- To do
Copy out the data below, from the line containing "Image resolution: width=585" down to the line containing "Looking at the screenshot, I should [x=207, y=54].", with both of those lines included and nothing else.

- Extracted records
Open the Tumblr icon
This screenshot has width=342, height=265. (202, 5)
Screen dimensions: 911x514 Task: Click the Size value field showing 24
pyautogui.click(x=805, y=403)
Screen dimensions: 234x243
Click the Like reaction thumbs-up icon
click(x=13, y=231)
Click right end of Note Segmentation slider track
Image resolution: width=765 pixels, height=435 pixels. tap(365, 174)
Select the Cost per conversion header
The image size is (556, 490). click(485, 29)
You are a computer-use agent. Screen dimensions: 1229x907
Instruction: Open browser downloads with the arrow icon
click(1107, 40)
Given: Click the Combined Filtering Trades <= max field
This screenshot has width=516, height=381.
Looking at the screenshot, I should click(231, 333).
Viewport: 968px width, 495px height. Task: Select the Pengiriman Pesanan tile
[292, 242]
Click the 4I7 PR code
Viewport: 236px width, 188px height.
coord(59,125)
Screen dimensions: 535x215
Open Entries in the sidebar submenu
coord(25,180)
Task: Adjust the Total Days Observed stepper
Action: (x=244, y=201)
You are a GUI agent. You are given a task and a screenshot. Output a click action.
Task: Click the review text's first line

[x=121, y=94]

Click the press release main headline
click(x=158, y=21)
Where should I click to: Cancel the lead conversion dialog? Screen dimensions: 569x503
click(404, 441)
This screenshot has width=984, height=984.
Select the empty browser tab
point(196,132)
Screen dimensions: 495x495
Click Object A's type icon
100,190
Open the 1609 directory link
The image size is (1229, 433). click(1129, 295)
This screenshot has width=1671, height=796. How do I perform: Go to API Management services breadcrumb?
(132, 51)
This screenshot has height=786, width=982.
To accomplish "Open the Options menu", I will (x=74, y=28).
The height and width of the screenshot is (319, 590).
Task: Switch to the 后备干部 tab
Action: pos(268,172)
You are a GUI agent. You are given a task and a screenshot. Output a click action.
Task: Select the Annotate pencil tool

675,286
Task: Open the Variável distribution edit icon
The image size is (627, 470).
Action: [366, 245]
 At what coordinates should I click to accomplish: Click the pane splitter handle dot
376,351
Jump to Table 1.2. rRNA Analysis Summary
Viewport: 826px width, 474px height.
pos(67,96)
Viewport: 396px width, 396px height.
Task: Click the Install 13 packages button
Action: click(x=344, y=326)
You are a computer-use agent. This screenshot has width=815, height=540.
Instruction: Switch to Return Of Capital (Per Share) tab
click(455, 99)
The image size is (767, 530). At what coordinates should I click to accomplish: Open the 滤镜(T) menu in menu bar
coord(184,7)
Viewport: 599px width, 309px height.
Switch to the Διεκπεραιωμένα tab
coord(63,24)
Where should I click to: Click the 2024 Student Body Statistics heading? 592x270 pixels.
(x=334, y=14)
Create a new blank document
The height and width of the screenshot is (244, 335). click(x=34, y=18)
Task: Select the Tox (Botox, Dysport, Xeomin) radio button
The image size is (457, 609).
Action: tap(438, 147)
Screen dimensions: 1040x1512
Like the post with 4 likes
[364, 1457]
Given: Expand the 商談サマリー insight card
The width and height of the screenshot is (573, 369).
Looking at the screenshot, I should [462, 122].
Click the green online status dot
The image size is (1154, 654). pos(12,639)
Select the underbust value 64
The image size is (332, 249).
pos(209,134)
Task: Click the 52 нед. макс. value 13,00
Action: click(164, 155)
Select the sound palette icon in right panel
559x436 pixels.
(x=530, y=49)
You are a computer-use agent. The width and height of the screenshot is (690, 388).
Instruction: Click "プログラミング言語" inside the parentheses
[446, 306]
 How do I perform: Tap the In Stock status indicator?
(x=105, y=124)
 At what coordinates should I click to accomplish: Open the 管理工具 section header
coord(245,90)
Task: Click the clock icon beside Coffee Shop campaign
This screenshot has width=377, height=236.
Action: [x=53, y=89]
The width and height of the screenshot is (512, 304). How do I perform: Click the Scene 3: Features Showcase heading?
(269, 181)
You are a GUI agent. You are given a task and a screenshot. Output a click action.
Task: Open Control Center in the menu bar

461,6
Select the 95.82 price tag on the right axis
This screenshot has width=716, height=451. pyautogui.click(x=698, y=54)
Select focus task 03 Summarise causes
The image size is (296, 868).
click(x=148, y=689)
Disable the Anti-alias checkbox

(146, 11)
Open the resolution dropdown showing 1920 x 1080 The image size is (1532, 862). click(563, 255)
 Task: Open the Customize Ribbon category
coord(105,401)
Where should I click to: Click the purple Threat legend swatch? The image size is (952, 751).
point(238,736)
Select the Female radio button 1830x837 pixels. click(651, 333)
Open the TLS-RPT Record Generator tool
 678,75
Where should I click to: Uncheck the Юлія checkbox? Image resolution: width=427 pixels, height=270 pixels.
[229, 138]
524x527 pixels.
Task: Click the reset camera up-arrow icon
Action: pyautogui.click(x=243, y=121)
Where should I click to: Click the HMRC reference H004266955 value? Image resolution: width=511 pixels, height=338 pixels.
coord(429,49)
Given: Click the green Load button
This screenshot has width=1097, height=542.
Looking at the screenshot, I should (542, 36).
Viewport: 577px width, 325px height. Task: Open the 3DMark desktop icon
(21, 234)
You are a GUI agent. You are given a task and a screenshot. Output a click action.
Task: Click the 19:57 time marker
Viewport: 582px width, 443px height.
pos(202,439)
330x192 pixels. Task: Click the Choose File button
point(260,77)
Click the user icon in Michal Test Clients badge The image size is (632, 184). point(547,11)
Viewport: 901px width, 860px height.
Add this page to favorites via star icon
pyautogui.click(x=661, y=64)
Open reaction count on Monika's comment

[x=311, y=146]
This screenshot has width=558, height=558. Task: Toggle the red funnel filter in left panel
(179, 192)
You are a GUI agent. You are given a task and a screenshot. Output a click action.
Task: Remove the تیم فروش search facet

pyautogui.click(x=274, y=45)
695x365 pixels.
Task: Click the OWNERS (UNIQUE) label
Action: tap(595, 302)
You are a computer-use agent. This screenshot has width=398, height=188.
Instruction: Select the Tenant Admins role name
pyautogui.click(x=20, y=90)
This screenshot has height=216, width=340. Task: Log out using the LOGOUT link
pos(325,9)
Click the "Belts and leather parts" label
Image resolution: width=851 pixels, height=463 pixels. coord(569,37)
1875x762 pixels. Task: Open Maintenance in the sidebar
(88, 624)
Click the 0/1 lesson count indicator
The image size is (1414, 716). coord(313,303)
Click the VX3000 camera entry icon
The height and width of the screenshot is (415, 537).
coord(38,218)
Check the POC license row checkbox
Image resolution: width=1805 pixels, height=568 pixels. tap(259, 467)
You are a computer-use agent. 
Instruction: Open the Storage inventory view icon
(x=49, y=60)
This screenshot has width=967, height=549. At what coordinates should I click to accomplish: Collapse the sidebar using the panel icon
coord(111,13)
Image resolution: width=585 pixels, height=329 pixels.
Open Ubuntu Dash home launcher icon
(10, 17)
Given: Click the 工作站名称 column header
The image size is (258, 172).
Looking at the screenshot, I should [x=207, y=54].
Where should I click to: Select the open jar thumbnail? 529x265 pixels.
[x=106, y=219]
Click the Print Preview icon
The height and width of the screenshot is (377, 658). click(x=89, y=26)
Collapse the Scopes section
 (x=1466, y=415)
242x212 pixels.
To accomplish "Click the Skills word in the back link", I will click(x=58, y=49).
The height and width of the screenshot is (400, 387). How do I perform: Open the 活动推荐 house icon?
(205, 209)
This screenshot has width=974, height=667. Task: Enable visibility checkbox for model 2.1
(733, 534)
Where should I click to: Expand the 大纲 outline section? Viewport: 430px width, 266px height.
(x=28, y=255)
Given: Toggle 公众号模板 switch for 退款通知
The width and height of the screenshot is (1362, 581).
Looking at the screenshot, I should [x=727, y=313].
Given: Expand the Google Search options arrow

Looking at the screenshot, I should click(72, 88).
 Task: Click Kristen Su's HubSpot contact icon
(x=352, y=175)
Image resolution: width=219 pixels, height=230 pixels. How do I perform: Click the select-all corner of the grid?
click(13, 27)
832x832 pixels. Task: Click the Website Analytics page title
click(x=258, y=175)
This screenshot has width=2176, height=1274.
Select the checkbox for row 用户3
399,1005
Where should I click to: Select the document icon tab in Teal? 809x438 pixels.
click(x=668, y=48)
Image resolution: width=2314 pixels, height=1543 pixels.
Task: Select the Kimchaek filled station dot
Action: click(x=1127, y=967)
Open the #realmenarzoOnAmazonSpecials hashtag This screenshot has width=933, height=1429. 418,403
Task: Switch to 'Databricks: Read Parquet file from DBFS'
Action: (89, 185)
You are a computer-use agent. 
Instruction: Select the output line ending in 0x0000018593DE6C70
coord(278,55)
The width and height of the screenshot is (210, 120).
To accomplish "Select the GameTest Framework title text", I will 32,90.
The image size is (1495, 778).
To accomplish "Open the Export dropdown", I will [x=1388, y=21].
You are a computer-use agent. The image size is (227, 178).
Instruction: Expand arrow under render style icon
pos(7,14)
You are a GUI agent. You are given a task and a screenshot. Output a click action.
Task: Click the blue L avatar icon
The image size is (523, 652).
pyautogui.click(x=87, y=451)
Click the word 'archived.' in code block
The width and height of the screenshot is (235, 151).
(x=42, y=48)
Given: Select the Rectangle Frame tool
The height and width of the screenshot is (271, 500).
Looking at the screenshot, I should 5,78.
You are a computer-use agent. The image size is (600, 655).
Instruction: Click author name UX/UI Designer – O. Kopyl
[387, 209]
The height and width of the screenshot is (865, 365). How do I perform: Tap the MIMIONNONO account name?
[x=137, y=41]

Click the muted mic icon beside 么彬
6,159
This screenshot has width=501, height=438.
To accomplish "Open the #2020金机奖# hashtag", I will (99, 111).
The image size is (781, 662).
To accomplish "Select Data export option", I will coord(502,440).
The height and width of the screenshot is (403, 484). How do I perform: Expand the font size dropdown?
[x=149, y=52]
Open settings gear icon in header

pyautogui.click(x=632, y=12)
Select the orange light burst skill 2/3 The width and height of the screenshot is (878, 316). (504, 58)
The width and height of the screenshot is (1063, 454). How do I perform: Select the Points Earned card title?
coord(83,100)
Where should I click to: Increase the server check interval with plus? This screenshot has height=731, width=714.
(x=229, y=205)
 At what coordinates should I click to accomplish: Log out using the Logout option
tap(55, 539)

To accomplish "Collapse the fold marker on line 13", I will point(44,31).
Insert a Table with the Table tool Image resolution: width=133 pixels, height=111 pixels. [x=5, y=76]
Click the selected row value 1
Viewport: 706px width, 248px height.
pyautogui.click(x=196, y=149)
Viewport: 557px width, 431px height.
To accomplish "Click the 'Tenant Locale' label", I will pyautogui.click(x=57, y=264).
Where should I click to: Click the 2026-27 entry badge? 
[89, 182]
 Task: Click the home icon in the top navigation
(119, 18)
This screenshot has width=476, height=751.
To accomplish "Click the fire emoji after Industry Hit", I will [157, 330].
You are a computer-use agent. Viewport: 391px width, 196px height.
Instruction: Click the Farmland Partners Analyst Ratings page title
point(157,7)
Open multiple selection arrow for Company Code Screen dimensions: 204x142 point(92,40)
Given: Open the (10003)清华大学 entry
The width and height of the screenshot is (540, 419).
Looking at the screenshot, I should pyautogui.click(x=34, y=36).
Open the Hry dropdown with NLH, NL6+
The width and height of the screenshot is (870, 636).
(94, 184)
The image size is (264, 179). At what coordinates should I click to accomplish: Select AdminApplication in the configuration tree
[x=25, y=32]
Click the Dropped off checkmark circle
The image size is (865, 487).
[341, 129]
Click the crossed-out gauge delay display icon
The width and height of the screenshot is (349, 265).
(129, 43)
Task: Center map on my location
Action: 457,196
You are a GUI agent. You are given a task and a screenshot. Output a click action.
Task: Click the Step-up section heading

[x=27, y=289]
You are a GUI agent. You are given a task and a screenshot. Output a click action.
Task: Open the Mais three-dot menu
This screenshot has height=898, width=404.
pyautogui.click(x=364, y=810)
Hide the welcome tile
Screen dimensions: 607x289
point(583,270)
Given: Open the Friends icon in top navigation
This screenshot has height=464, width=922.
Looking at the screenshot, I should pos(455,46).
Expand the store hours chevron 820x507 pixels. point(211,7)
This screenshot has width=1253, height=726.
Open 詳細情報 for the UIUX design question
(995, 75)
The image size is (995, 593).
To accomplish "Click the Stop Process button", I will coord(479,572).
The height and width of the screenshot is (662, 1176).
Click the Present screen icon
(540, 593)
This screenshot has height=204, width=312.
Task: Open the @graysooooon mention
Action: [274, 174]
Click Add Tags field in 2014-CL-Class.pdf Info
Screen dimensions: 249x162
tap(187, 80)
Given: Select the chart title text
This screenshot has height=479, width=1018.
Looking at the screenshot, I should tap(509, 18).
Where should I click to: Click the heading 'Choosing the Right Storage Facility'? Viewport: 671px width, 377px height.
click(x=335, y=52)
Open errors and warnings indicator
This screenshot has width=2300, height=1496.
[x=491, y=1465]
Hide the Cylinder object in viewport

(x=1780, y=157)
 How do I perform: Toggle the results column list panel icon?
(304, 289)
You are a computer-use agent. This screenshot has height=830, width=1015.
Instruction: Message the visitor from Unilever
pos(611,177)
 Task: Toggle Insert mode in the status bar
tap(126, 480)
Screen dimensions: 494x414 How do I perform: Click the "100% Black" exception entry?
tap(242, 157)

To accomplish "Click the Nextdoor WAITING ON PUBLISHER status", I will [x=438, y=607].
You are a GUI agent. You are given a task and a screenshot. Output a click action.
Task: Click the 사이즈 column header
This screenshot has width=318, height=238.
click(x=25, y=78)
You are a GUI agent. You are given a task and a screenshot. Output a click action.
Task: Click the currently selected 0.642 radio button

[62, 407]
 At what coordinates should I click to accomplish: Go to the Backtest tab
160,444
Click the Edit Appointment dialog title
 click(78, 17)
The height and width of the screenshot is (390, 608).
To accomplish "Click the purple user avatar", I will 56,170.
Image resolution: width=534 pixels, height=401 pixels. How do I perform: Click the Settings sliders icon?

- Exercise result
Image resolution: width=585 pixels, height=329 pixels.
Open Ubuntu Dash home launcher icon
(10, 17)
Given: Click the 工作站名称 column header
The image size is (258, 172).
Looking at the screenshot, I should [x=207, y=54].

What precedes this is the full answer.